While it's easy to just throw vegetables into a bowl of quinoa indiscriminately, this one from Patricia Wells's new book Salad as a Meal is special. To make the quinoa a little nuttier (and more delicious), you can toast it in a dry skillet first until it starts to pop and become fragrant. Wells' recipe treats each element of the salad with care, like using a separate dressing for the spinach. It adds such a bright richness, you'll forget you're eating "health food."
- Active time: 15
- Total time:40
- 1 1/2 cups quinoa
- 3 cups vegetable or chicken stock, or water
- 2 bay leaves
- 1/2 teaspoon salt, more to taste (depending on the saltiness of the broth)

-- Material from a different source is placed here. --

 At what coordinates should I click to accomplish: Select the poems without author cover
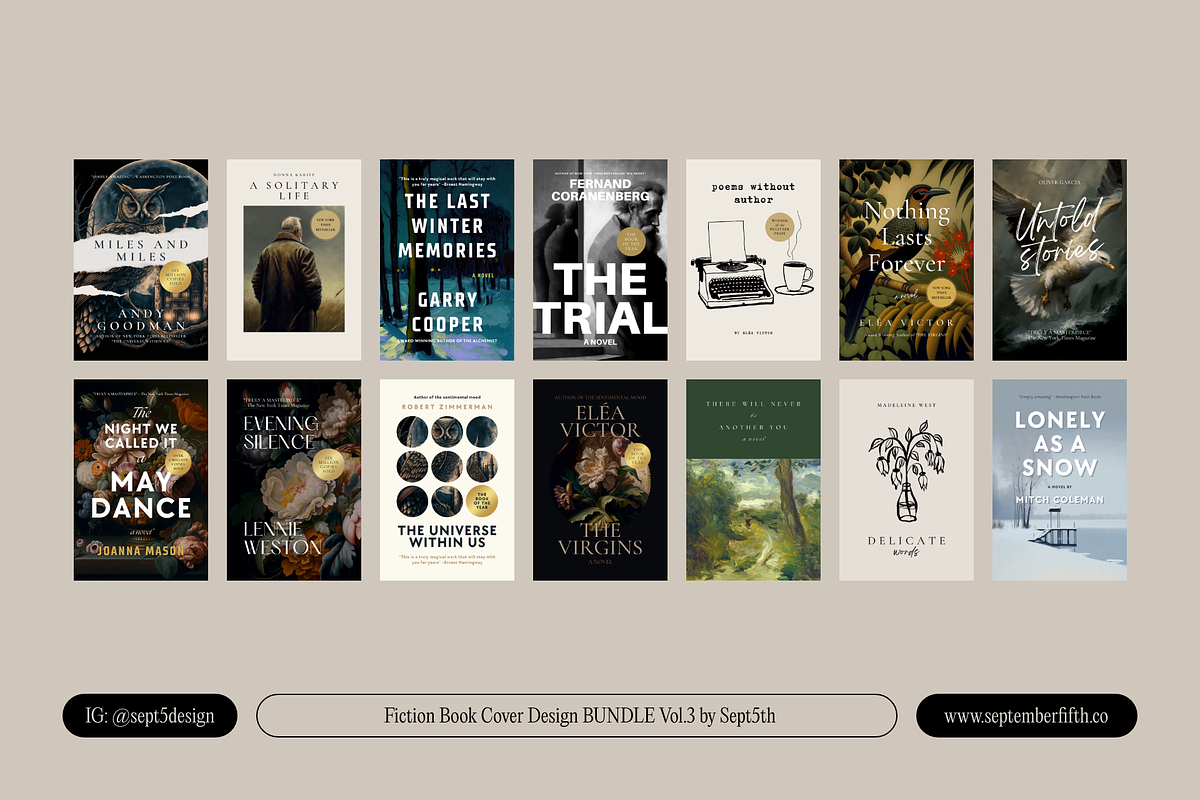pos(753,260)
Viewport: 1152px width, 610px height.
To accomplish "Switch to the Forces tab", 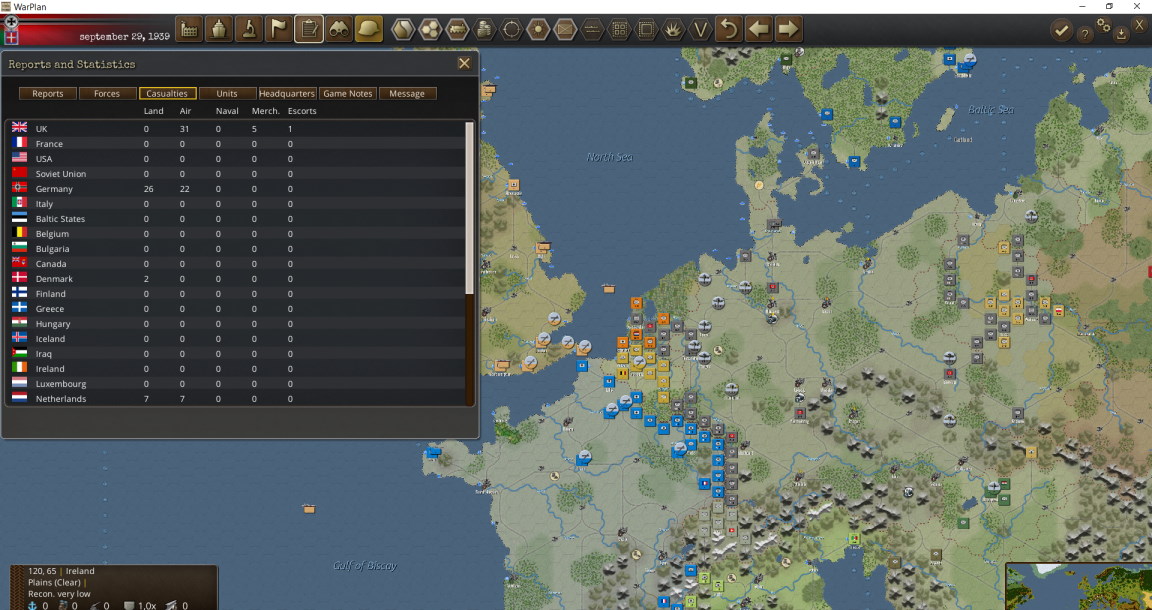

- 3 tablespoon fresh lemon juice, divided
- 2 cups loosely packed parsley leaves, chopped
- 2 tablespoons olive oil
- 3 scallions, white part only, cut into thin rings
- 5 ounces fresh spinach, cut into chiffonade
- 1 cup light cream (or half-and-half)
- 1/3 cup minced fresh chives
- Zest of 1 lemon
Bring stock to boil in a large saucepan over high heat. Meanwhile, in a large dry skillet, toast quinoa over medium heat until it begins to pop and becomes aromatic. Add quinoa to stock along with bay leaves and salt, bring back to a boil, then simmer until liquid is absorbed and quinoa is tender, 20-30 minutes.
In the meantime, combine parsley, olive oil, and 1 tablespoon of the lemon juice in a small food processor. Process until parsley is finely chopped.
Combine remaining lemon juice with light cream, chives, and lemon zest. Season to taste with salt and toss with the spinach in a large serving bowl.
Toss cooked quinoa with the parsley vinaigrette and scallions. Toss gently with the spinach and serve.